Directrice de l’École de danse de l’Opéra de Paris depuis 2004, elle fut l’un des astres les plus lumineux du Ballet, l’étoile favorite de Noureev. Elle décrit avec ferveur le berceau des petits rats, un monde parallèle fascinant.
Vous dirigez la mythique École de danse de l’Opéra de Paris, celle de l’excellence classique, des futures étoiles… Comment vivez-vous cette épidémie qui affecte la liberté de bouger, de s’approcher, donc de danser ?
Tout le monde a ressenti la pression morale, l’absence d’interaction physique, et cette douloureuse privation de liberté… La danse est l’art le plus touché aujourd’hui. Enfants comme adultes, nous avons été muselés, bridés. Pendant le confinement, nous avons maintenu un lien à distance entre élèves et professeurs, nous avons réussi à boucler les programmes scolaires en utilisant des tablettes et en donnant des cours collectifs et individuels par Zoom, et pour le travail de danse, nous avons organisé des échanges d’exercices en vidéo. Nous avons rouvert l’école en juin, envoyé les plus grands en stage d’été à Prague, et malgré tout, présenté vingt-deux élèves au Concours d’entrée du Ballet de l’Opéra reporté en octobre (sept filles et trois garçons ont été engagés). Pour l’instant, ça va.
Un danseur qui ne danse pas voit ses capacités se dégrader, la force, la souplesse, le souffle…

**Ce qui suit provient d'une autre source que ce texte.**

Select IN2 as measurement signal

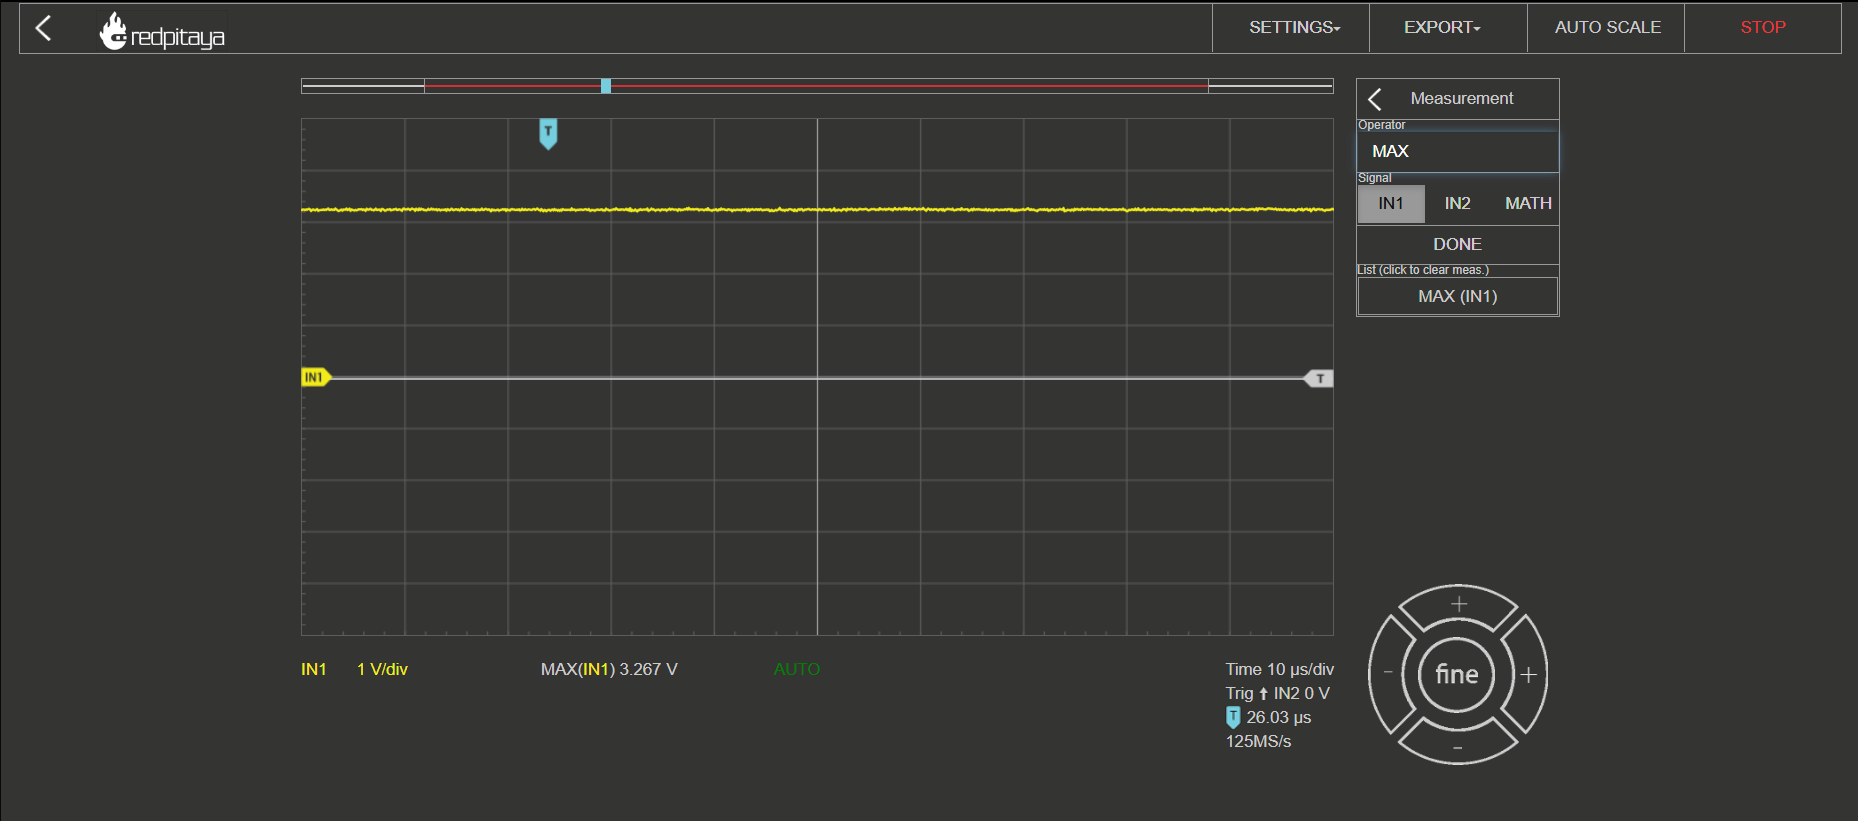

Les élèves des niveaux moyens, qui apprennent la technique des pointes et la puissance, ont certes perdu un peu de leurs aptitudes physiques, et les plus petits, plutôt l’habitude de travailler en groupe. Mais ils vont rattraper. L’école fonctionne normalement, scolarité le matin, danse l’après-midi, avec un protocole strict: les adultes sont masqués; les élèves aussi, sauf en studio où nous respectons les distances. Quant aux pas de deux, on les fait avec du gel et des masques. Si l’on m’avait dit il y a six mois que des enfants de 12 ans pourraient passer leur journée entière avec un masque… Eh bien, ils trouvent cela normal! Ils sont tellement contents de recommencer à danser. Pour eux, ce n’est pas une entrave. C’est une libération. Une joie.
Qu’est-ce qui a fondamentalement changé depuis votre arrivée à l’École il y a seize ans ?
J’ai engagé des professeurs de ma génération et des plus jeunes, mis au programme la danse baroque, tout en maintenant la danse de caractère qui apporte le rythme et les épaulements… Mais je ne dirige pas l’École comme il y a seize ans. Ce qui a surtout changé, ce sont les relations avec le monde extérieur de plus en plus complexes, les parents qui demandent beaucoup plus d’explications et parfois n’acceptent pas que leur enfant, à la fin de l’École, ne soit pas engagé dans le Ballet de l’Opéra… Il y a une conscience plus vive, et même une peur, de la difficulté du métier.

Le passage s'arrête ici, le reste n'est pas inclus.